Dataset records
'''
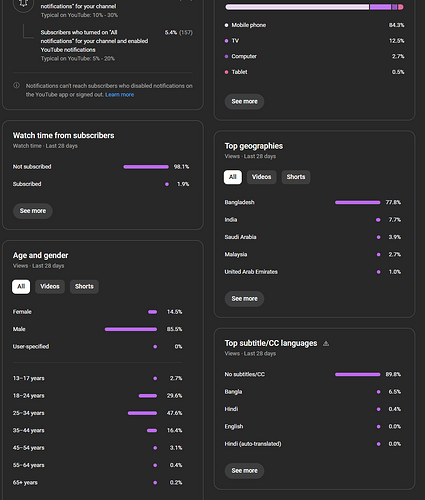Click the No subtitles/CC percentage bar
This screenshot has width=425, height=500.
click(357, 375)
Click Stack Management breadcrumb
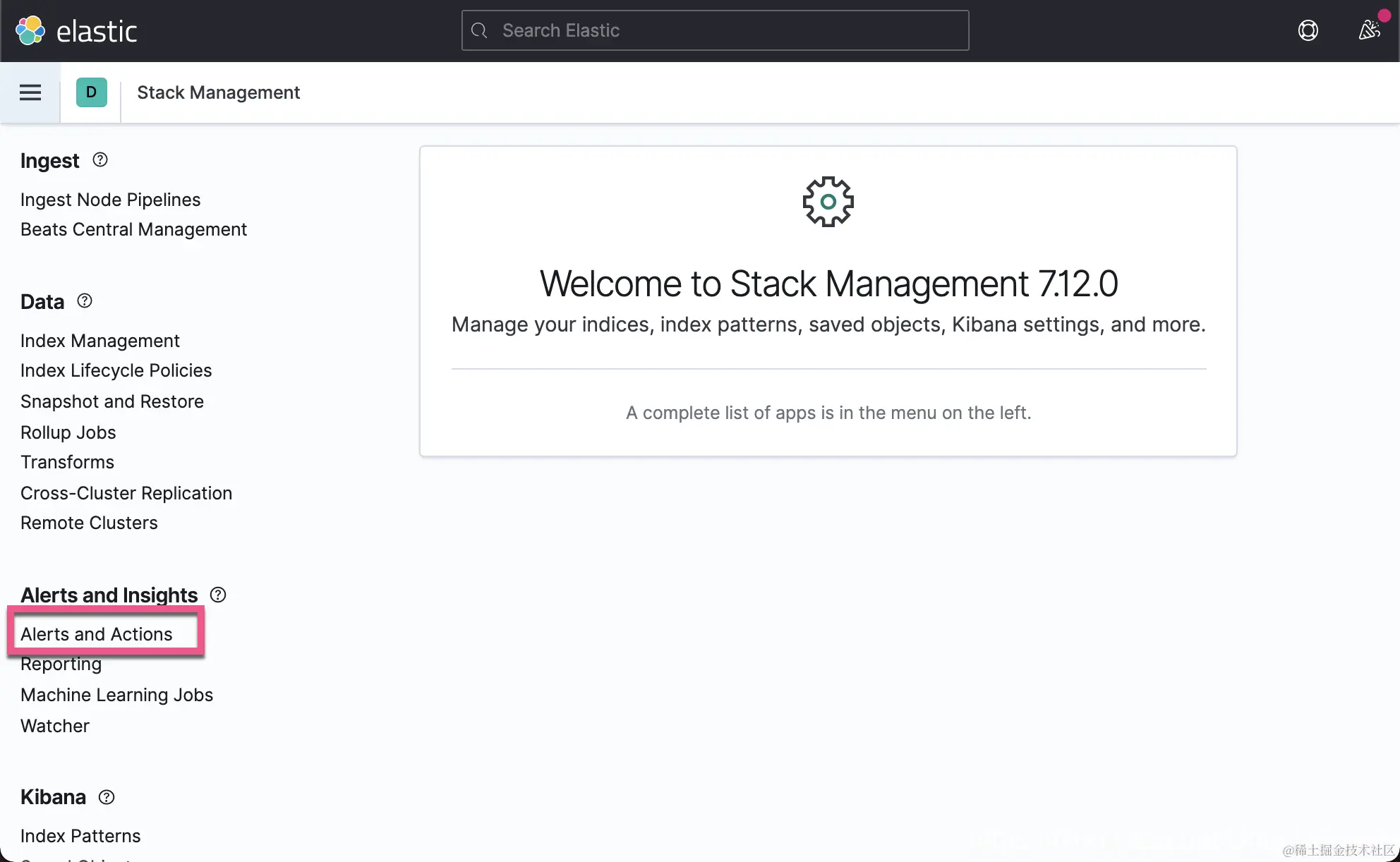The image size is (1400, 862). [x=219, y=92]

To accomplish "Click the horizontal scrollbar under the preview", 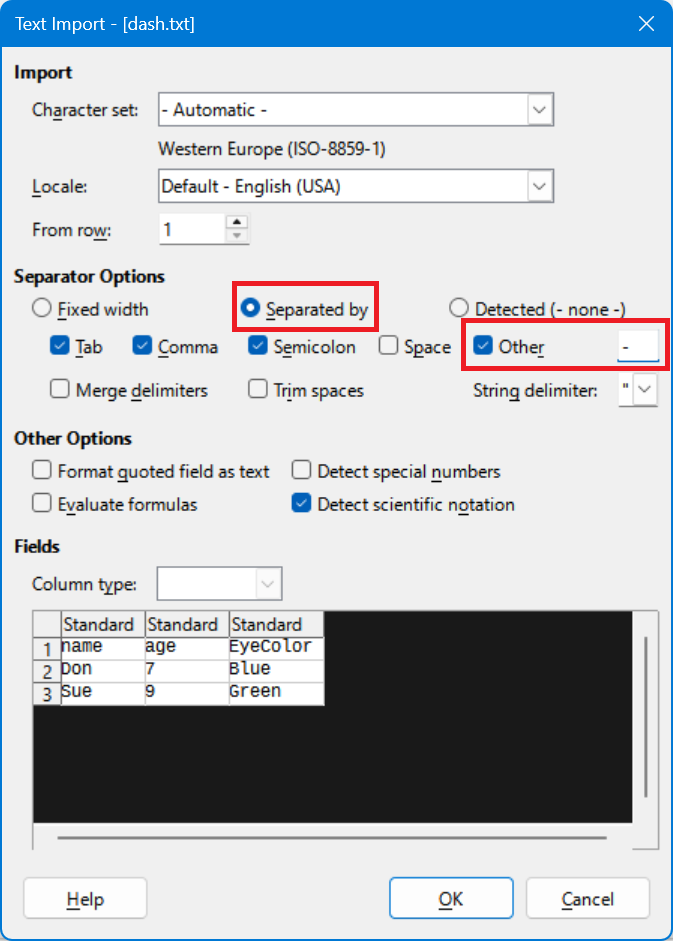I will click(x=332, y=837).
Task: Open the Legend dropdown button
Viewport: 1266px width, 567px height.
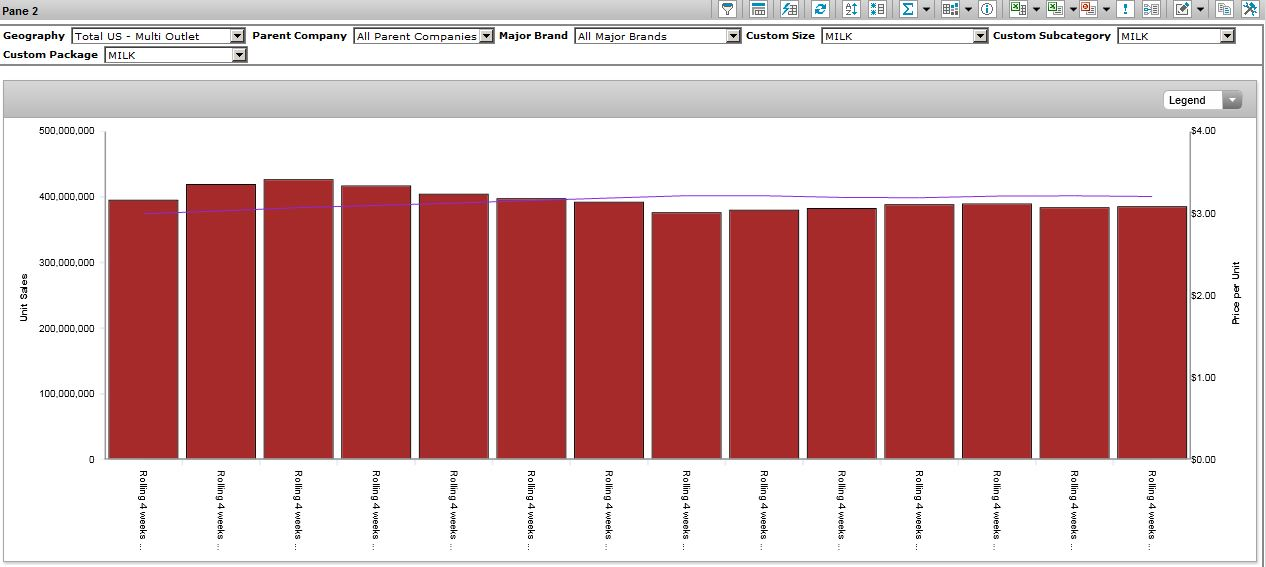Action: (1232, 100)
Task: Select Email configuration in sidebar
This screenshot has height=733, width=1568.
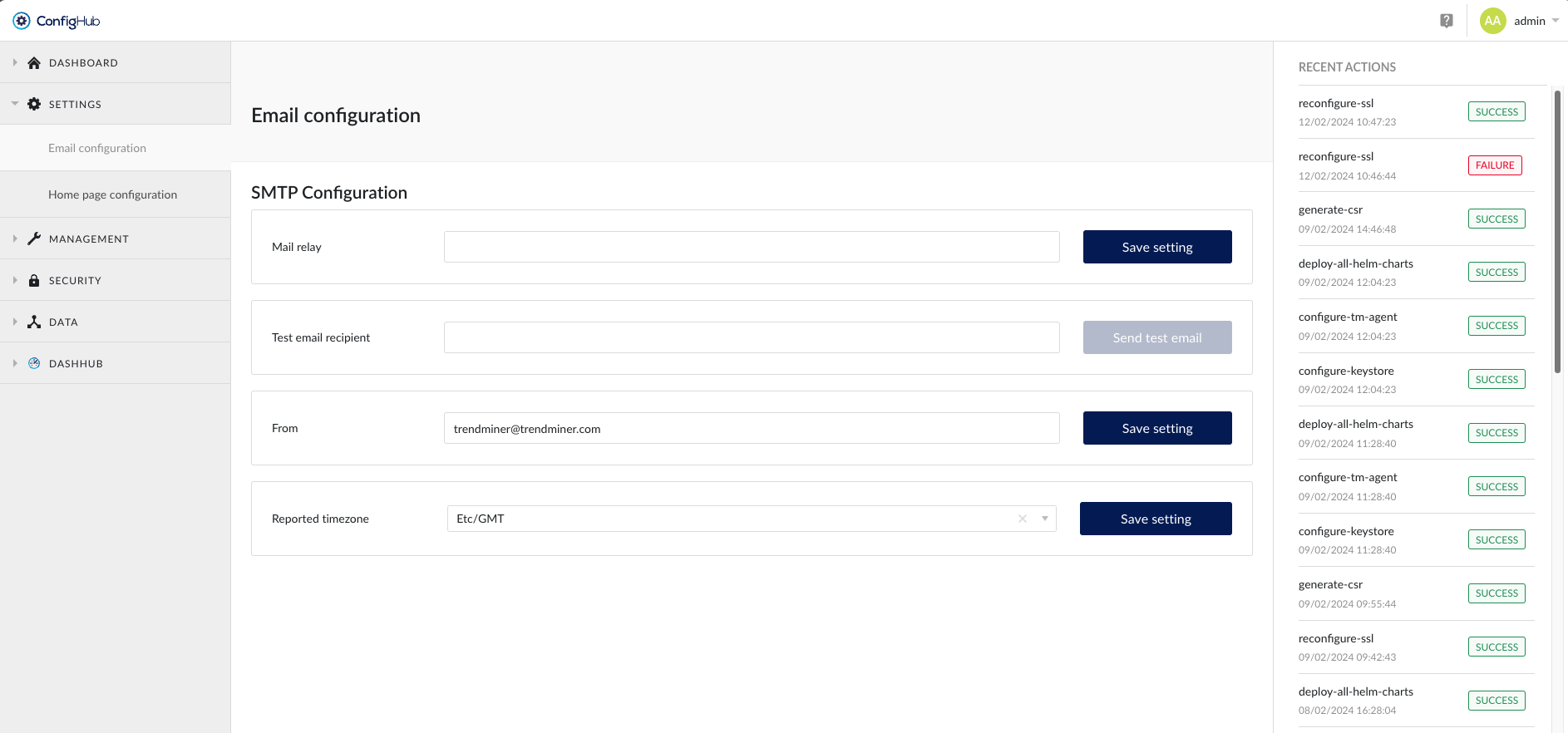Action: 97,148
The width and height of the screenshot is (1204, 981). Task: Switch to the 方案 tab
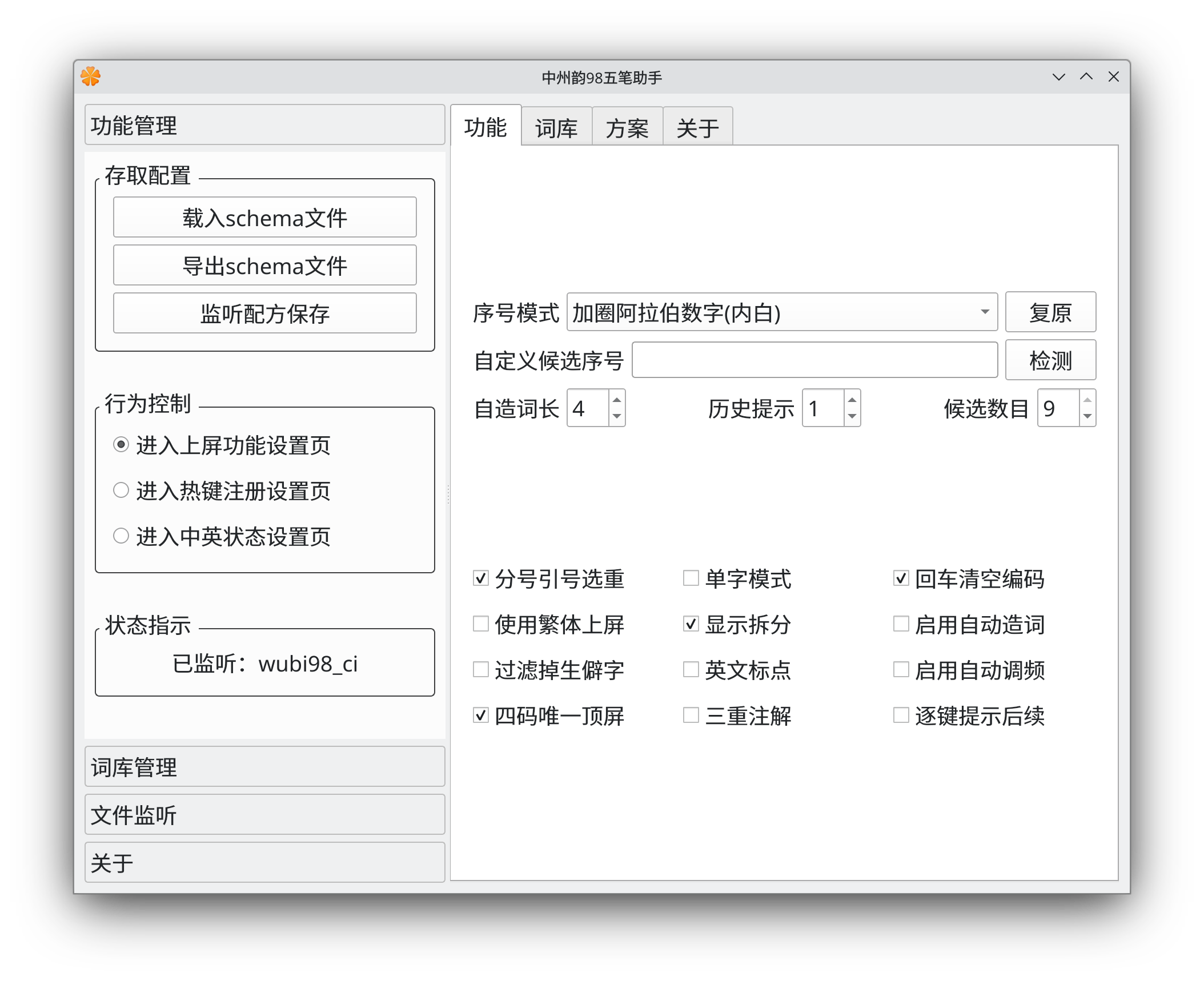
'''
• Exercise: Reproduce the lines of the data above verbatim, from the line containing "Task: Open the Legend dropdown button" through the line containing "Action: 97,148", with both of those lines included. Omit the pictures from your reply.

• Completed task:
Task: Open the Legend dropdown button
Viewport: 1266px width, 567px height.
Action: (1232, 100)
Task: Select Email configuration in sidebar
This screenshot has height=733, width=1568.
Action: 97,148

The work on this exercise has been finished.